Italy and Spain have helped drive the eurozone out of recession after a stronger than expected 2% expansion in the second quarter of 2021, official data has shown.
The 19-nation single currency area beat forecasts of a 1.5% increase in gross domestic product despite a disappointing performance from the bloc’s powerhouse economy, Germany.
Figures from the EU’s statistical agency, Eurostat, showed the eurozone growing at an annual rate of 13.7% in the April to June period, with this year’s bounceback in activity a stark difference from the slump in output caused by Covid lockdowns in the same period of 2020.
Growth in the second quarter of 2021 followed declines of 0.6% in the final three months of 2020 and a further 0.3% drop in the first quarter of this year, as the eurozone was hit by fresh waves of the pandemic.
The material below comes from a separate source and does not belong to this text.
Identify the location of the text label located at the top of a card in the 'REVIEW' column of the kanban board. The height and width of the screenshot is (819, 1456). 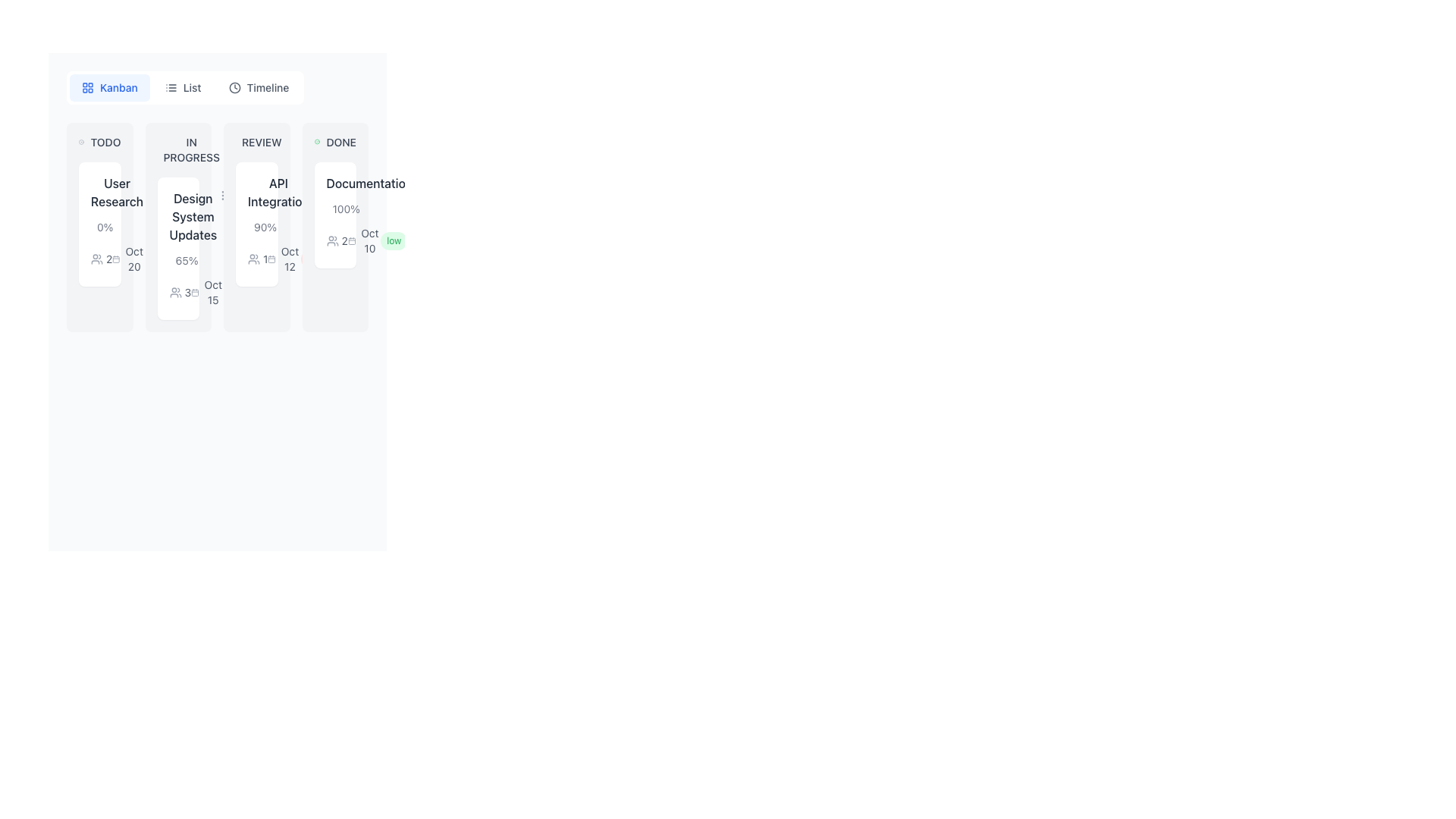
(278, 192).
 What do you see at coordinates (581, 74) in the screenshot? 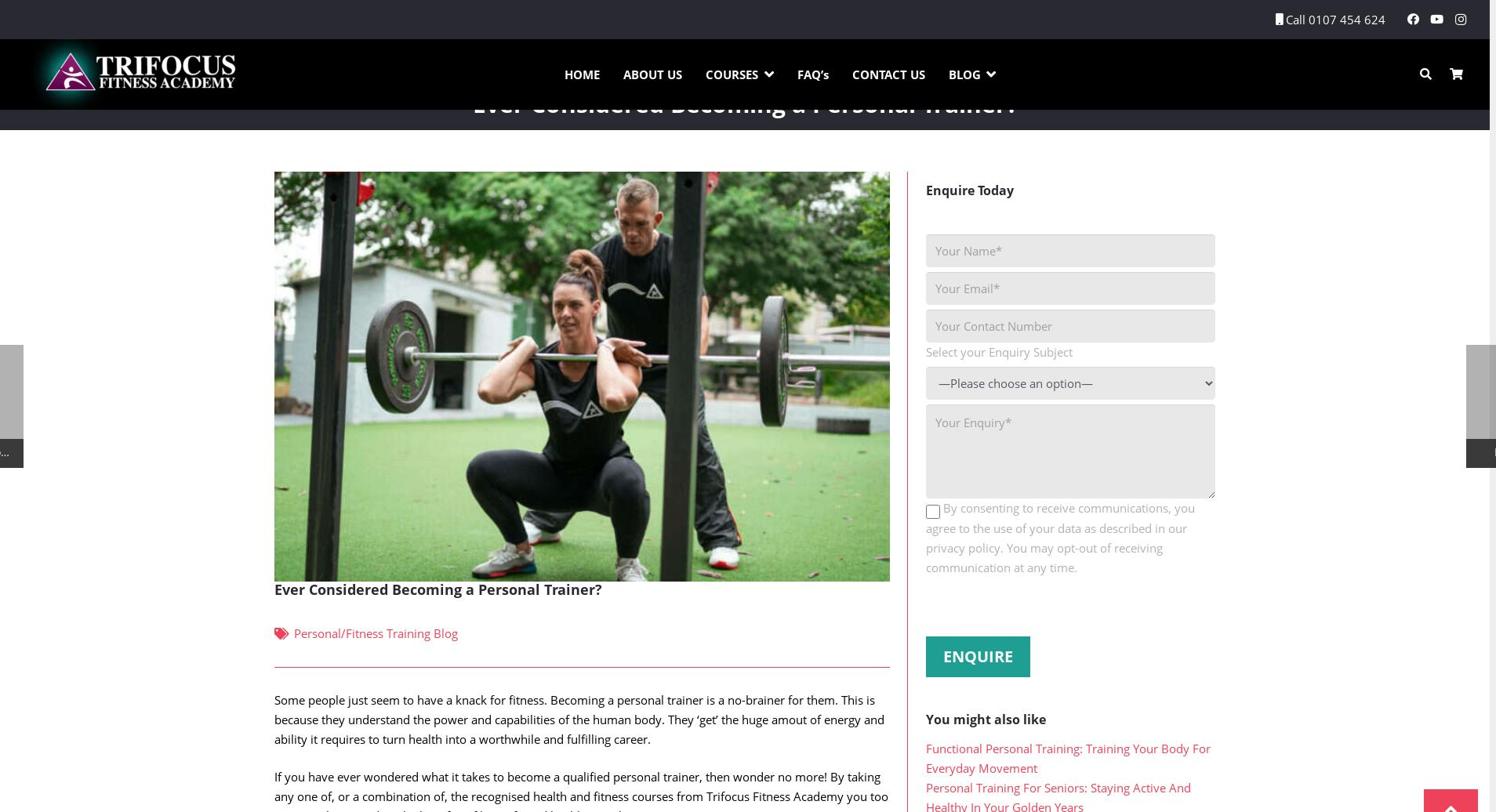
I see `'HOME'` at bounding box center [581, 74].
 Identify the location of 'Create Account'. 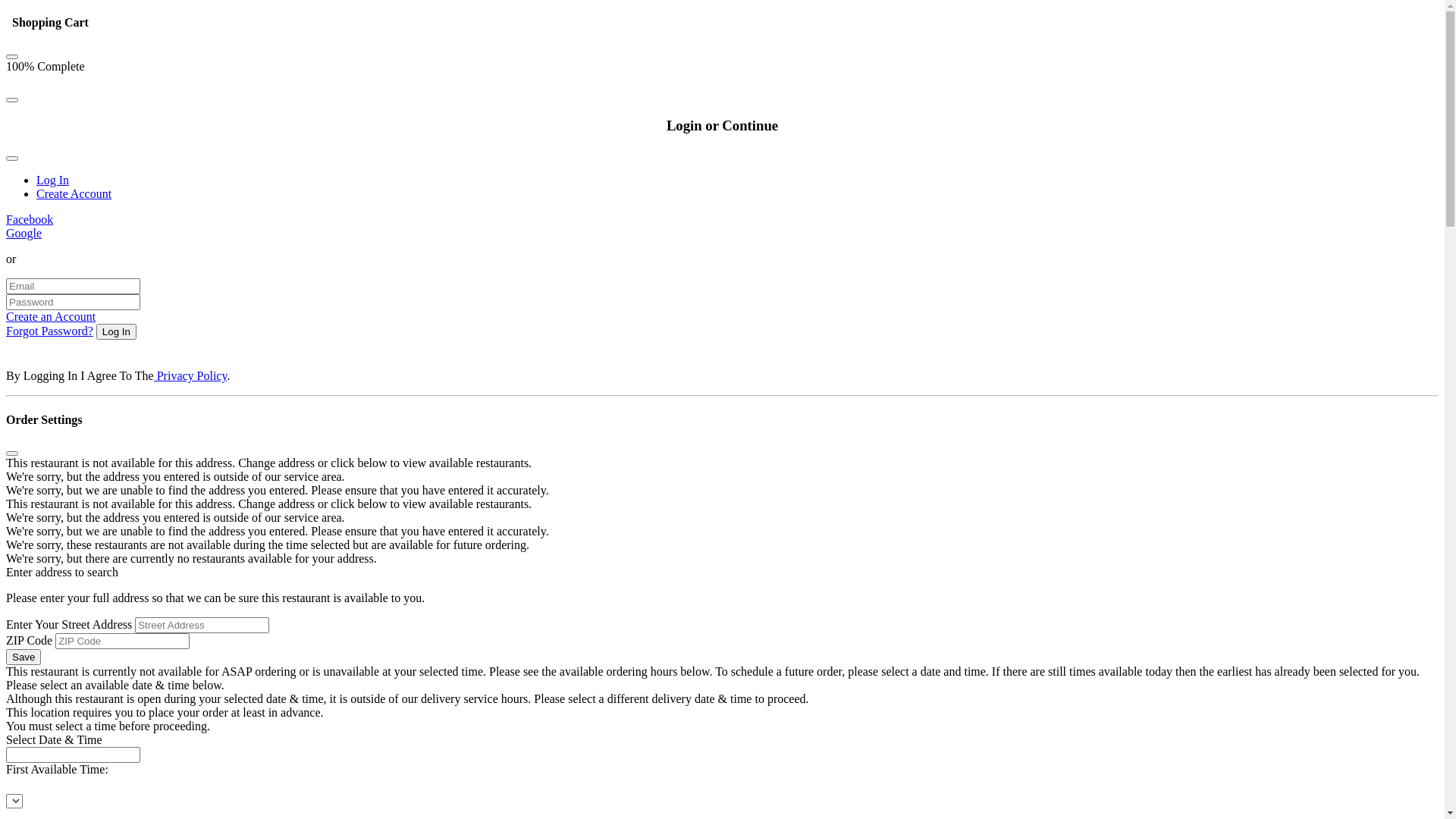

Germany was expected to post 2% growth in the second quarter after a decline of 2.1% in the first three months of the year but managed only a 1.5% expansion after its strong manufacturing sector was affected by disruptions to supply chains caused by a shortage of computer chips.
However, Italy and Spain – the third and fourth biggest economies in the single currency area – grew faster than City economists anticipated. Spain bounced back from a 0.4% decline in first-quarter output to record growth of 2.8% in the three months to June, while Italy’s 2.7% expansion was double the 1.3% pencilled in by analysts.
Of the eurozone’s four biggest economies, France had the weakest growth in the second quarter after a flat performance in the first three months of the year, with 0.9% growth between April and June.
Eurostat also said that higher energy prices caused eurozone inflation to rise from 1.9% in June to 2.2% in July – the highest annual rate since October 2018 and slightly above the European Central Bank’s 2% target rate.
Andrew Kenningham, the chief Europe economist at the consultancy Capital Economics, said: “We expect another strong number for eurozone GDP in the third quarter, perhaps a little over 2% quarter on quarter, which would bring the economy close to, but below, its pre-pandemic level.”
Figures published on Thursday show the US economy returned to its pre-pandemic level, despite growing at a weaker rate than expected in the second quarter. China became the first big economy to recover from the pandemic-induced global recession last autumn. The UK, having suffered one of the worst downturns in the advanced world, is also not expected to recover until at least later this year.